Soon Leviev became a rising star in the De Beers syndicate. He brought his extended family into his business, leveraged their resources and prospered. But he chafed under the control of the syndicate.

In the late ’80s, Leviev saw an opportunity. De Beers had encountered antitrust problems in the United States. In South Africa, the apartheid government that had worked with De Beers was losing political power. At the same time, the Soviet Union, whose leaders had long had a mutually profitable partnership with De Beers, was nearing collapse.

Leviev has a complicated relationship with his former homeland. In our first meeting, when I asked him about his boyhood memories, he surprised me by saying: “Fear. I grew up in fear.”

Tashkent is a Muslim city, and although there wasn’t much overt anti-Jewish violence, there was a climate of mistrust. “Many times I was beaten up in school,” he recalls. But his biggest fear was of the Communist government.

“As a boy, they used to make us stand at attention and salute the statue of Lenin,” he told me. “I’d curse him and the other Communists under my breath. They sent my grandfather to Siberia. They wouldn’t let us keep the Sabbath — we had to go to school on Saturdays. Just being Jewish was dangerous.”

Still, he saw business potential in Russia. He spoke the language, knew the local customs. His father, sensing danger, begged Leviev not to go. So Leviev traveled to Brooklyn, to the headquarters of the Lubavitcher rebbe, for a second opinion.

“I never doubted that I would get rich,” Leviev told me. “I knew from the time I was 6 that I was destined to be a millionaire. I’d go with my father to shops, and while he was talking business, my eyes automatically counted the merchandise.”

Leviev chose a tough industry. “The diamond business is usually a family business,” says a Tel Aviv diamond merchant. “People accumulate wealth slowly, over generations.
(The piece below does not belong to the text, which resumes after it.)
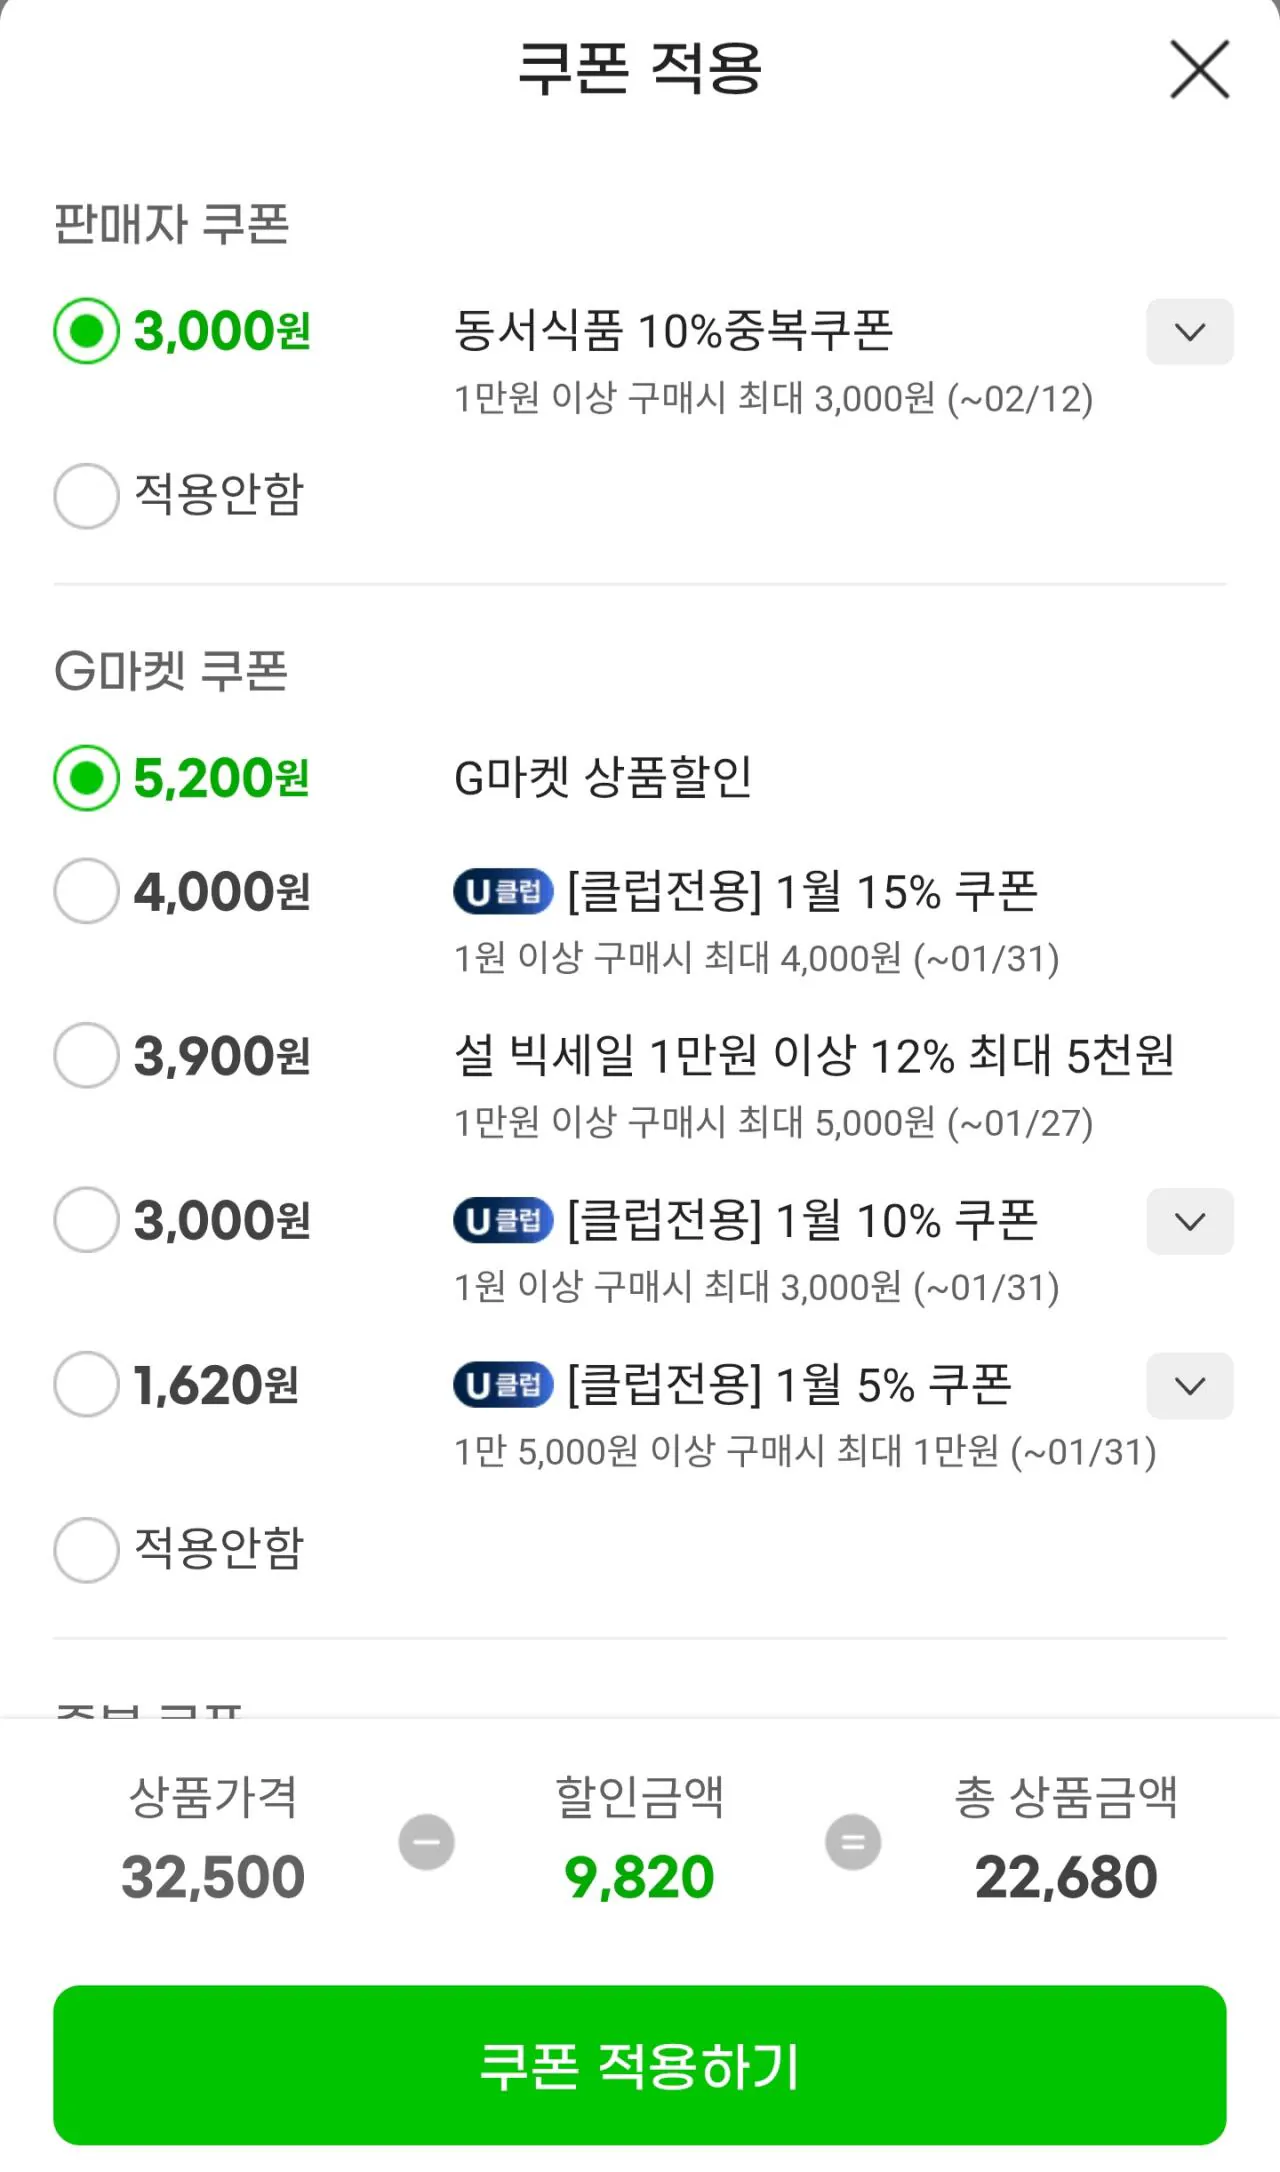The image size is (1280, 2172).
Task: Click U클럽 badge on 5% coupon
Action: coord(503,1385)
When Leviev started out, all he had was an amazing amount of ambition and the ability to understand the stone. Understanding the stone — that was the key.”

The headquarters of Leviev’s U.S. diamond company, LLD USA, is located at the mouth of the Manhattan diamond district, on the corner of 47th Street and Fifth Avenue. To get up to his office, you need to be both photographed and fingerprinted by a very high tech security system.

People who handle gems are cautious and security-conscious, and Leviev is no exception. Perhaps for that reason, many of his closest associates are relatives or longtime friends, most of them also Bukharan Jews. Paul Raps, the general manager of LLD USA, has known Leviev since they were both young diamond merchants in Ramat Gan. “One day we were sitting there, just chatting, and suddenly Leviev said to me: ‘You know what we need? We need to get our hands on the gelem.’ Uncut diamonds. I thought he was kidding. Nobody could find uncut diamonds back then.”

Before Leviev’s epiphany, the world’s diamond market was strictly regulated by De Beers, a company founded in the 19th century to mine its first shaft of diamond-bearing kimberlite. In 1930, De Beers established a cartel that over the next few decades came to dominate diamond mining in the Soviet Union, Africa and the rest of the world. It regulated the market through a system of “sightholders,” handpicked producers of rough diamonds and dealers of finished diamonds, who were allowed to buy quantities of unfinished diamonds at fixed prices, via De Beers.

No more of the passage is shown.